▸ Brief
Reproduce the records word for word, starting from their first line and ending with the line containing "This screenshot has", with both of those lines included.

=-=-=

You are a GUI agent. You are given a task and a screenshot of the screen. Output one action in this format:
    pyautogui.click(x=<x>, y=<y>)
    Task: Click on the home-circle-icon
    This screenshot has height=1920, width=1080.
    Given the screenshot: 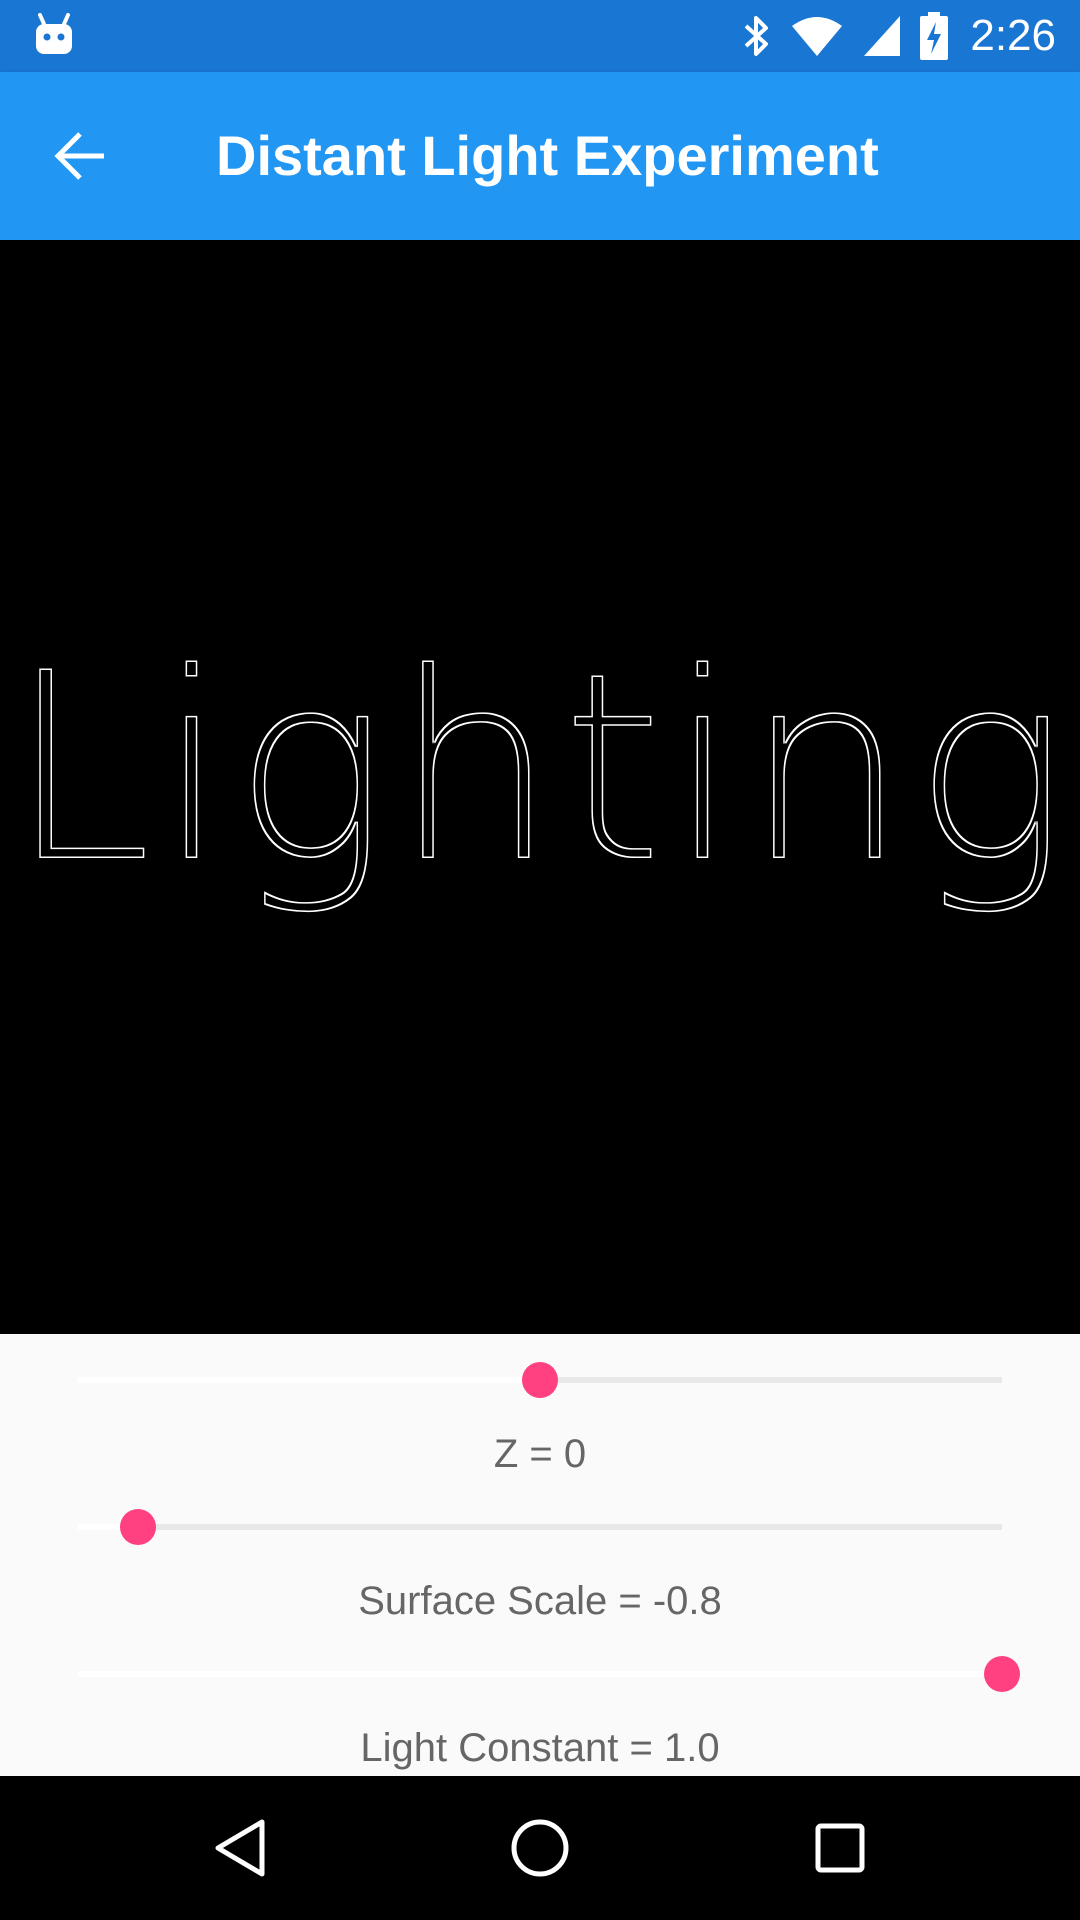 What is the action you would take?
    pyautogui.click(x=540, y=1848)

=-=-=

▸ Solution
You are a GUI agent. You are given a task and a screenshot of the screen. Output one action in this format:
    pyautogui.click(x=<x>, y=<y>)
    Task: Click on the home-circle-icon
    This screenshot has height=1920, width=1080.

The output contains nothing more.